- **Problem requirements**: Among the entries below, take the line with "プライバシーポリシー (162, 2472)" and the line with "You are a GUI agent. The screenshot is 412×2281.", and output them and every line between them exactly, with nothing else.

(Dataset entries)
*** Block opens ***

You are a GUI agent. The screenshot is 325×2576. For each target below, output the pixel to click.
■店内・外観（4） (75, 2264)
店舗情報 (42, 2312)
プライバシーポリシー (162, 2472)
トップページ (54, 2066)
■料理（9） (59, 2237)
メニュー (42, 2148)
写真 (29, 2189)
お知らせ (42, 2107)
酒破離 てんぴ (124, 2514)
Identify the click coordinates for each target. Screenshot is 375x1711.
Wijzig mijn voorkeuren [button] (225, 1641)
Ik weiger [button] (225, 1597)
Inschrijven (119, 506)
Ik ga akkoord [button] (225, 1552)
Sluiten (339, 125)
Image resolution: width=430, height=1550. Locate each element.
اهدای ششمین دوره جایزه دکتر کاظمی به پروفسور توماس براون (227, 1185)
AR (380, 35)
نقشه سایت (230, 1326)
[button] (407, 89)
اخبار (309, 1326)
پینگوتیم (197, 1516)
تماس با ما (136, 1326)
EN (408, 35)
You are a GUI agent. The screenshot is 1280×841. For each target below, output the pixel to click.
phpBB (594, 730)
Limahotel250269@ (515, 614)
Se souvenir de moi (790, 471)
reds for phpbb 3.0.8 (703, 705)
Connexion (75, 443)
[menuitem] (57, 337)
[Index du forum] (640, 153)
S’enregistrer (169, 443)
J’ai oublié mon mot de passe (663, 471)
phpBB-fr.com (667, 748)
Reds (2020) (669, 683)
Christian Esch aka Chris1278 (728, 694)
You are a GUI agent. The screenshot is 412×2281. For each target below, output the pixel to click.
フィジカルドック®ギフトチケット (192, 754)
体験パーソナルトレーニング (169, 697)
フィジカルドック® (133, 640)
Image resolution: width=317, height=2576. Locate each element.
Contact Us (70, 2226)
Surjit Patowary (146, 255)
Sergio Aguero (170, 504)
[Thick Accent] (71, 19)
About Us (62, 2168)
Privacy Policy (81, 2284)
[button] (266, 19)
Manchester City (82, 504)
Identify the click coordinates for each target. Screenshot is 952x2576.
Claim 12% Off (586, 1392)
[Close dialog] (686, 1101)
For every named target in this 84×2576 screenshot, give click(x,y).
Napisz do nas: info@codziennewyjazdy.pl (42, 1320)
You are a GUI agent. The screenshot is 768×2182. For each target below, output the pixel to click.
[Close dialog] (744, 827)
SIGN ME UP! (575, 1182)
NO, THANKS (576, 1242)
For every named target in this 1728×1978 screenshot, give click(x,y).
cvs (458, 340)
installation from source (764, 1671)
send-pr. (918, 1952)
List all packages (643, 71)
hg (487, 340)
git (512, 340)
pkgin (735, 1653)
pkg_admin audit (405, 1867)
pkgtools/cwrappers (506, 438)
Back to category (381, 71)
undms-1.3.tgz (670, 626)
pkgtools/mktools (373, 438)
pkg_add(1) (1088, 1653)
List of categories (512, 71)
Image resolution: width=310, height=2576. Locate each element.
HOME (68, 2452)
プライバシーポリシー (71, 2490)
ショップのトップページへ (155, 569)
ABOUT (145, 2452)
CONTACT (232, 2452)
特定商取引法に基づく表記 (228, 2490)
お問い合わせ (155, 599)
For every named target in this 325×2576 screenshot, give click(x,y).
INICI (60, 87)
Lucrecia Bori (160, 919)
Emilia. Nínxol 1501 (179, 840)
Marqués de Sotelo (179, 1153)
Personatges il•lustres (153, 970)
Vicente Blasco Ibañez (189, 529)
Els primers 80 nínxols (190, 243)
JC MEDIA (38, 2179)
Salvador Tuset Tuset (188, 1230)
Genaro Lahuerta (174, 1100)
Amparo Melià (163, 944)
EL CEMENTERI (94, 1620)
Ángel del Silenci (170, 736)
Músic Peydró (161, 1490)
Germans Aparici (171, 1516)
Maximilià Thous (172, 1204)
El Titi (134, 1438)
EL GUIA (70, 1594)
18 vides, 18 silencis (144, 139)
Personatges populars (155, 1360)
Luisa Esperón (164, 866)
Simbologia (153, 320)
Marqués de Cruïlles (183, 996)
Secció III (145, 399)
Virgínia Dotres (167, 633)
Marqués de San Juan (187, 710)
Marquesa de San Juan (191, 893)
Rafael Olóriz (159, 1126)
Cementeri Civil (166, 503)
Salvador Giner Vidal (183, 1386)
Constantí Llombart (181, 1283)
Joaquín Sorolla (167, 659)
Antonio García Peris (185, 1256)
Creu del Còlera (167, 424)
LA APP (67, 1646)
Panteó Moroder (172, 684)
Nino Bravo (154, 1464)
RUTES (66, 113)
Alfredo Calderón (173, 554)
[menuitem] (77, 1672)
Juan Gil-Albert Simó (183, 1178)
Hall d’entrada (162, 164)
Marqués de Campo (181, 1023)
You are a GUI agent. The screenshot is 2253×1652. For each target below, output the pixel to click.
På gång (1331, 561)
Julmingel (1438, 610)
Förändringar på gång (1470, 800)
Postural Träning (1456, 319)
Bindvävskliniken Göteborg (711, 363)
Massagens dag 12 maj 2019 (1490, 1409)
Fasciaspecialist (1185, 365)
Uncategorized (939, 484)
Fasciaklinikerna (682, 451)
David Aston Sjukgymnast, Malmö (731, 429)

*** Block closes ***

- **Response area**:
プライバシーポリシー (162, 2472)
トップページ (54, 2066)
■料理（9） (59, 2237)
メニュー (42, 2148)
写真 (29, 2189)
お知らせ (42, 2107)
酒破離 てんぴ (124, 2514)
Identify the click coordinates for each target. Screenshot is 375x1711.
Wijzig mijn voorkeuren [button] (225, 1641)
Ik weiger [button] (225, 1597)
Inschrijven (119, 506)
Ik ga akkoord [button] (225, 1552)
Sluiten (339, 125)
Image resolution: width=430, height=1550. Locate each element.
اهدای ششمین دوره جایزه دکتر کاظمی به پروفسور توماس براون (227, 1185)
AR (380, 35)
نقشه سایت (230, 1326)
[button] (407, 89)
اخبار (309, 1326)
پینگوتیم (197, 1516)
تماس با ما (136, 1326)
EN (408, 35)
You are a GUI agent. The screenshot is 1280×841. For each target below, output the pixel to click.
phpBB (594, 730)
Limahotel250269@ (515, 614)
Se souvenir de moi (790, 471)
reds for phpbb 3.0.8 (703, 705)
Connexion (75, 443)
[menuitem] (57, 337)
[Index du forum] (640, 153)
S’enregistrer (169, 443)
J’ai oublié mon mot de passe (663, 471)
phpBB-fr.com (667, 748)
Reds (2020) (669, 683)
Christian Esch aka Chris1278 (728, 694)
You are a GUI agent. The screenshot is 412×2281. For each target below, output the pixel to click.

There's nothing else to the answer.